À ses côtés, Nadine Ballot, chargée de projets au Cniel, insiste sur la nécessaire « acceptabilité par les éleveurs » d’une telle démarche : « Il était d’abord essentiel de déterminer des indicateurs mesurables dans les exploitations laitières. Et aujourd’hui, il est important d’expliquer que la considération de tous ces indicateurs a un intérêt technico-économique pour les ateliers. » Cette évaluation du bien-être animal développée par le Cniel s’appuie sur BoviWell développé il y a quelques années par Moy Park Beef Orléans, un des principaux fournisseurs de steaks hachés de McDonald’s, et ses partenaires agricoles. Cet outil informatique de diagnostic, « sous forme de tableur assez pédagogique », se décline autour des libertés fondamentales en s’inspirant du protocole scientifique européen Welfare Quality® utilisés par des experts. Il a déjà été déployé dans de nombreuses exploitations françaises productrices de viande bovine.

Noté et positionné par rapport aux autres élevages

Concrètement, dans les structures laitières à partir de 2020, l’évaluateur fera le tour de la ferme avec sa tablette pour relever les informations.

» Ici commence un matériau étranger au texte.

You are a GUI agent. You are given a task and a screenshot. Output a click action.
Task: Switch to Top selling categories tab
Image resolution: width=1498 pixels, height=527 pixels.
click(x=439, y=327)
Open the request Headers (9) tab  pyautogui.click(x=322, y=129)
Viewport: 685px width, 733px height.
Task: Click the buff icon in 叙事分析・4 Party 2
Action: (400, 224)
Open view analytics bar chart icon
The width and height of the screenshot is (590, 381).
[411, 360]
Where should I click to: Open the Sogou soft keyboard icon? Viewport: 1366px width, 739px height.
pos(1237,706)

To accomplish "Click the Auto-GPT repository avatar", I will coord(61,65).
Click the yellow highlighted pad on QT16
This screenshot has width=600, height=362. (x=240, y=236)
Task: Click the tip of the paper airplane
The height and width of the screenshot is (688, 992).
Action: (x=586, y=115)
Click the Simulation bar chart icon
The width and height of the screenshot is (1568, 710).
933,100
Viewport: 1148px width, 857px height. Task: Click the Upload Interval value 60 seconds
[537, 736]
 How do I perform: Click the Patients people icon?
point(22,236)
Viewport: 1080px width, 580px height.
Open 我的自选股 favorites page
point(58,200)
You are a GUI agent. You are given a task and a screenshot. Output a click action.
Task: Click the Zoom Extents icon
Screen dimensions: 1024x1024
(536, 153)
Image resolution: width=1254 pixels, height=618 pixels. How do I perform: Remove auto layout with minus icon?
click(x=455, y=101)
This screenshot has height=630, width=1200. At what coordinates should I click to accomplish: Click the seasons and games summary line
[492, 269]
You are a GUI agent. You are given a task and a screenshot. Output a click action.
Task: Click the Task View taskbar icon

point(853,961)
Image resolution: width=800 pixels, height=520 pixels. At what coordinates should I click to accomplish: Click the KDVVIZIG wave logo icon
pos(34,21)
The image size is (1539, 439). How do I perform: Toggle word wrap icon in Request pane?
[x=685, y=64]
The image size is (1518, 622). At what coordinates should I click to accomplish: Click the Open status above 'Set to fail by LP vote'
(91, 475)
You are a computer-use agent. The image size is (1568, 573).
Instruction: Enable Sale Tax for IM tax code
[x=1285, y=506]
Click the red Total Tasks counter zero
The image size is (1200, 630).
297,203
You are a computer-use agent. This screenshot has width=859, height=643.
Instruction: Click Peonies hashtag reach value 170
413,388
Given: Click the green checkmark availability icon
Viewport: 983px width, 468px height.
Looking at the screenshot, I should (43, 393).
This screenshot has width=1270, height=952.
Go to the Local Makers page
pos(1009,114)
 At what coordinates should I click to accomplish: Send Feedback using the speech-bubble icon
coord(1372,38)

Pour chaque indicateur, ses observations ou mesures seront traduites sous forme d’un nombre de points (de 0 à 100). « Ensuite, le programme va agréger ces scores pour délivrer un résultat pour chacune des libertés fondamentales et une note finale. Ainsi, chaque producteur de lait va être positionné par rapport à la moyenne de l’ensemble des éleveurs déjà audités. Cela permettra d’ouvrir la discussion et parfois de définir des pistes d’amélioration », détaille Nadine Ballot.
Si Daniel Perrin estime que la grande majorité des élevages français n’auront pas de difficulté particulière à composter ce nouveau ticket pour le train du plan de filière, il explique que ceux trop mal notés devront s’engager dans une démarche de progrès. « Sans ça, celui qui ne rentrera pas dans le rang ne sera pas charté et donc plus collecté à terme. » 

Un outil simple à mettre en œuvre

Le bien être des vaches est un sujet qui m’intéresse et me touche beaucoup. Pourtant, quand on nous a présenté, à la FNPL, l’idée de ce diagnostic global s’appuyant sur 16 indicateurs, nous avons d’abord craint que ce soit long et compliqué. Mais finalement, en le testant chez nous, cela s’est avéré assez simple à mettre en œuvre, ce qui était une de nos demandes… Qualité du couchage, places à l’auge, disponibilité de l’abreuvement, boiterie, écorchures au niveau des jarrets… Tout part de l’observation. Les producteurs de lait ne doivent pas avoir peur de cette nouvelle démarche car elle vient valider beaucoup de choses que nous faisons déjà, naturellement et quotidiennement. Autant d’efforts et de bonnes pratiques méconnus. Alors que l’élevage est trop souvent décrié, cette évaluation du bien-être doit nous permettre de valoriser notre professionnalisme. L’essentiel est de pouvoir communiquer sur ce qu’on fait de bien.